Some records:
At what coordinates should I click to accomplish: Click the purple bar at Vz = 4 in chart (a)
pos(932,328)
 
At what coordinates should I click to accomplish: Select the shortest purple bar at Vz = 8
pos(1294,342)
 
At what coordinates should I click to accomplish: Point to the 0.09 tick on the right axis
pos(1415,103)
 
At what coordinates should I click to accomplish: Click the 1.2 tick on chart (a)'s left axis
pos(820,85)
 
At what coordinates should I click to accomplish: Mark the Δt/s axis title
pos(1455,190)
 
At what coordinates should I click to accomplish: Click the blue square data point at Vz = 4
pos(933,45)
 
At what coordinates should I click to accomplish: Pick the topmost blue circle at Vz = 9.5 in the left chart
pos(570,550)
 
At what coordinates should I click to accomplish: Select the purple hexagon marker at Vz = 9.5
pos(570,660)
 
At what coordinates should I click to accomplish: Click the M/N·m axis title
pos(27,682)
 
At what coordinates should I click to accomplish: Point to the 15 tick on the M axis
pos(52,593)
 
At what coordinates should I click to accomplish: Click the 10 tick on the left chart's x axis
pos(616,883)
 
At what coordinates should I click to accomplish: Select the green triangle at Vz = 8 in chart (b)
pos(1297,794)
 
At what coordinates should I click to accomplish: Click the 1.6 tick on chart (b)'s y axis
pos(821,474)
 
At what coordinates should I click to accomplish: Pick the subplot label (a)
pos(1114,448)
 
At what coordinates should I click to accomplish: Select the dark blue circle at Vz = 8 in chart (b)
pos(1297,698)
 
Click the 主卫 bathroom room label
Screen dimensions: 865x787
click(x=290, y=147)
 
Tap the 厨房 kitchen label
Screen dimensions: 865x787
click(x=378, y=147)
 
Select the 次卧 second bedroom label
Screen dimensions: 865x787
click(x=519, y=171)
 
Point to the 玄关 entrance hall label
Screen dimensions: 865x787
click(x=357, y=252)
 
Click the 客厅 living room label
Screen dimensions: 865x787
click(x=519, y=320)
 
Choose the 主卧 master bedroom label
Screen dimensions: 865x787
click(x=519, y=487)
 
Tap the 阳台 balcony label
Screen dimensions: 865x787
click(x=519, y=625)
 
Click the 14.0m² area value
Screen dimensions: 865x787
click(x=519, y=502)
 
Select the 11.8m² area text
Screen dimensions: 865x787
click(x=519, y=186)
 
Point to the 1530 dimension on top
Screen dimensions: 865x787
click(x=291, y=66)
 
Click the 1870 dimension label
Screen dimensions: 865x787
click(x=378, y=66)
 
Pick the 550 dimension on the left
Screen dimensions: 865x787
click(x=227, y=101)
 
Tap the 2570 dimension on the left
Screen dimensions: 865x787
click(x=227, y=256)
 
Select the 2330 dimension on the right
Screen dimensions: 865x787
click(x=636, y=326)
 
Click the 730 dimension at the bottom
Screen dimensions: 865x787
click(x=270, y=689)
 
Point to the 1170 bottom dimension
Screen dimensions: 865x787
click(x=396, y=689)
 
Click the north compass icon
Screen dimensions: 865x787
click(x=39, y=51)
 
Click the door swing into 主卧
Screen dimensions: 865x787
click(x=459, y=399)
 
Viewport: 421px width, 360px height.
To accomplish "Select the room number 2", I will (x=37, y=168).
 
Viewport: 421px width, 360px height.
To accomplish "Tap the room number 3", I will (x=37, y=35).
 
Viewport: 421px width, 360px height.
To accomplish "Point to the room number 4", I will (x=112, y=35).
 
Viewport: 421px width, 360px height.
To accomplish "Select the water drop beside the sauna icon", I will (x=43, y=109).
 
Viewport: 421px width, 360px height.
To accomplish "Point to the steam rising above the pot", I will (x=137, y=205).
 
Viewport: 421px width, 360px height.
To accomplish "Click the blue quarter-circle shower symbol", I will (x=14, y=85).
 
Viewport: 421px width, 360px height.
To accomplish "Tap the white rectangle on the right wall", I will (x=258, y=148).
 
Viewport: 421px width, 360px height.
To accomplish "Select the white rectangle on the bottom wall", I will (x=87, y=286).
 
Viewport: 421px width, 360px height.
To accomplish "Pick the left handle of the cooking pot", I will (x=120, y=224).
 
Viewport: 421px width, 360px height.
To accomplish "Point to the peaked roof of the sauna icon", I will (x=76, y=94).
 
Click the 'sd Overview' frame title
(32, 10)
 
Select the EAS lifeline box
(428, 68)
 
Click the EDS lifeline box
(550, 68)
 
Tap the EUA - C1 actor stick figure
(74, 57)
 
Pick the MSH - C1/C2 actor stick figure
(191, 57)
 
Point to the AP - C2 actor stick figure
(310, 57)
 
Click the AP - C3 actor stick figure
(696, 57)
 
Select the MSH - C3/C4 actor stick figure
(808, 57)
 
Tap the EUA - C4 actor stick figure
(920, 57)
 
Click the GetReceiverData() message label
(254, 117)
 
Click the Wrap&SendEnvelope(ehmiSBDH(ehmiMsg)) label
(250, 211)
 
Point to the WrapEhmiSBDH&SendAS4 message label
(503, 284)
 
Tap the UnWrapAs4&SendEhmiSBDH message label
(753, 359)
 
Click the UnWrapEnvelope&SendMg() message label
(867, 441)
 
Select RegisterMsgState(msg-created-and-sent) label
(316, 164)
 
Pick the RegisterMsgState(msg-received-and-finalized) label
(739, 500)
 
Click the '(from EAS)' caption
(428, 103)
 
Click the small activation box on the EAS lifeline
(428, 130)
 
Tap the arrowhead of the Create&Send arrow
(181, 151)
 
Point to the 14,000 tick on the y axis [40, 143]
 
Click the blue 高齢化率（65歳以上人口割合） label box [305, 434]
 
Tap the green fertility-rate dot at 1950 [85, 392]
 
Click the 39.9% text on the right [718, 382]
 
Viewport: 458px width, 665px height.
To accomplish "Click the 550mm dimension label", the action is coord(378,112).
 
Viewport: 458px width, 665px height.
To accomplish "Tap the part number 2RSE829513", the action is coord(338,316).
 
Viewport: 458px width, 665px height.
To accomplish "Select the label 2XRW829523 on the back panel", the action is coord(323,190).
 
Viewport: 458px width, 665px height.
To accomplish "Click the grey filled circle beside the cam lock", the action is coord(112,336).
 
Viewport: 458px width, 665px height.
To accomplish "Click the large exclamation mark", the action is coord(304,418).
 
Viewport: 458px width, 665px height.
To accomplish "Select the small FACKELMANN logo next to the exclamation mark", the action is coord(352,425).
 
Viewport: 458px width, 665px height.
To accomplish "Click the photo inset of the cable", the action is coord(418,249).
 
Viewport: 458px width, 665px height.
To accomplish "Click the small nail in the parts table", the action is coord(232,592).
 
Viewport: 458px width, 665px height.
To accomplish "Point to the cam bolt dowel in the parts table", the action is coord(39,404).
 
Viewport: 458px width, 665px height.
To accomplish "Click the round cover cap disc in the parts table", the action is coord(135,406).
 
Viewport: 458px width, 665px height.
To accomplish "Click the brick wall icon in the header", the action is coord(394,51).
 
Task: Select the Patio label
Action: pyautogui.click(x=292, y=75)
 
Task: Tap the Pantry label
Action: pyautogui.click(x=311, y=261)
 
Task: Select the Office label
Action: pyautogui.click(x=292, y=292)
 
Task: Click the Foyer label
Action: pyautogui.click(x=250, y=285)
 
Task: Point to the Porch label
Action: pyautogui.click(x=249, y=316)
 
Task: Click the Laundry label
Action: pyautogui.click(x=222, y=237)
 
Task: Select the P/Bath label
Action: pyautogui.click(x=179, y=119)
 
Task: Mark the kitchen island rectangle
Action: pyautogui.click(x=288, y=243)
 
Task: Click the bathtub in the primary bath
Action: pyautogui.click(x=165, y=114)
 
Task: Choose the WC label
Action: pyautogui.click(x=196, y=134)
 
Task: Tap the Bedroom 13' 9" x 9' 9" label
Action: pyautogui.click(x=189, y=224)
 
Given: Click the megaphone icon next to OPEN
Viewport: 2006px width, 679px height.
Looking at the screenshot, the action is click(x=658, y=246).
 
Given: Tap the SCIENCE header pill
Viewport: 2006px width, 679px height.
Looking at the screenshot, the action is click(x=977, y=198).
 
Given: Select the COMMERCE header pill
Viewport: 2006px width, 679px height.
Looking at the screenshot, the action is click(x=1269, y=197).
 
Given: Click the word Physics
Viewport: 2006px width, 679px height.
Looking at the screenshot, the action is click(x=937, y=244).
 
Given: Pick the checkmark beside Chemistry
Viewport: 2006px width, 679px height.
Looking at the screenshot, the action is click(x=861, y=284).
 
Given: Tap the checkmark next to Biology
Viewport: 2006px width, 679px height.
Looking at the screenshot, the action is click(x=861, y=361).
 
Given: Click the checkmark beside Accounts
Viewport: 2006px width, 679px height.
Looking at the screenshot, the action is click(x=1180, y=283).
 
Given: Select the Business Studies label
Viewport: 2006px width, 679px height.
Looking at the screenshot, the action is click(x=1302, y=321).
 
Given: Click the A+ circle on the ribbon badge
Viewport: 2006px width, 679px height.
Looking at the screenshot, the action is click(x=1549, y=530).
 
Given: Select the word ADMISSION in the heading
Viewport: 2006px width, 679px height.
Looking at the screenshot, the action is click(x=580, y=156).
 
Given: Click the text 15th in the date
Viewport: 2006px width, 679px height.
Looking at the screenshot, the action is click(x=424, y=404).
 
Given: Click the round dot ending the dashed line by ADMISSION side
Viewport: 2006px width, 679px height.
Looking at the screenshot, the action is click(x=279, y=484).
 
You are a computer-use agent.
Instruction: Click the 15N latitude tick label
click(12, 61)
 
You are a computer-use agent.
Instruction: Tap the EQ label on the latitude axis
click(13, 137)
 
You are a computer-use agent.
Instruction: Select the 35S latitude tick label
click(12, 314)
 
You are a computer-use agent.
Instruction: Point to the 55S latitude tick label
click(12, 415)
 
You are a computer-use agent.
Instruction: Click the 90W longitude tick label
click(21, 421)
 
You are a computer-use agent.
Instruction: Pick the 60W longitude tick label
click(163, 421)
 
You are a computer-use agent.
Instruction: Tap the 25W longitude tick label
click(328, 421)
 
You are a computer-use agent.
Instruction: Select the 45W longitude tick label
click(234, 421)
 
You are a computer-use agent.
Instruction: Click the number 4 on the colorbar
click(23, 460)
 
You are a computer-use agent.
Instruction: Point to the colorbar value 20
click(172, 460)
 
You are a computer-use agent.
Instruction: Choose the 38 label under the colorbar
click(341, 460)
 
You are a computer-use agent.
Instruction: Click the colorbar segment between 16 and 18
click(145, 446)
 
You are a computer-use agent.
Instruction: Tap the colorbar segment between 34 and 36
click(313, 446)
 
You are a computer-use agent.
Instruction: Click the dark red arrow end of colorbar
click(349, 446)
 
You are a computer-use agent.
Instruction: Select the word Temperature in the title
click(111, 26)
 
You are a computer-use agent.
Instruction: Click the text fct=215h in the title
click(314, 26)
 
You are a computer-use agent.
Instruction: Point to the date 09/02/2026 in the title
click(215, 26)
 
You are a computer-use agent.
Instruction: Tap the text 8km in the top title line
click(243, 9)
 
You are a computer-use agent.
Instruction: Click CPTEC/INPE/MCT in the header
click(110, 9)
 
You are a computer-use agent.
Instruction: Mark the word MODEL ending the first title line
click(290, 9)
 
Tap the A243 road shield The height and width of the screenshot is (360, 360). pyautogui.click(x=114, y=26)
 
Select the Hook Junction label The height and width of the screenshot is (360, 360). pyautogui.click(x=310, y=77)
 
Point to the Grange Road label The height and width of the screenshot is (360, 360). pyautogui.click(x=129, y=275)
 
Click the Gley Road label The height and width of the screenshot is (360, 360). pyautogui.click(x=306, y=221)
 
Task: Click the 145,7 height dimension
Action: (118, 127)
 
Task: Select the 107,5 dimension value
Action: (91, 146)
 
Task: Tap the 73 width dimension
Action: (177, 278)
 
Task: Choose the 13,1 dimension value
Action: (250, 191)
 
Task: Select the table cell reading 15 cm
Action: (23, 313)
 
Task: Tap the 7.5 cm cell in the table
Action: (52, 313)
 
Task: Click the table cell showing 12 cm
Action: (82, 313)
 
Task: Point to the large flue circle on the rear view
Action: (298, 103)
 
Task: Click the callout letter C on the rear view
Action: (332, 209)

# [Directions for this task]
Recast the records as a Markdown table with the columns No. and Entry, numbering the rows and skipping blank lines. Begin at the line that has "Click the '(from EAS)' caption" and stop after the line that has "Click the 39.9% text on the right [718, 382]".

# [Correct answer]
| No. | Entry |
|---|---|
| 1 | Click the '(from EAS)' caption |
| 2 | (428, 103) |
| 3 | Click the small activation box on the EAS lifeline |
| 4 | (428, 130) |
| 5 | Tap the arrowhead of the Create&Send arrow |
| 6 | (181, 151) |
| 7 | Point to the 14,000 tick on the y axis [40, 143] |
| 8 | Click the blue 高齢化率（65歳以上人口割合） label box [305, 434] |
| 9 | Tap the green fertility-rate dot at 1950 [85, 392] |
| 10 | Click the 39.9% text on the right [718, 382] |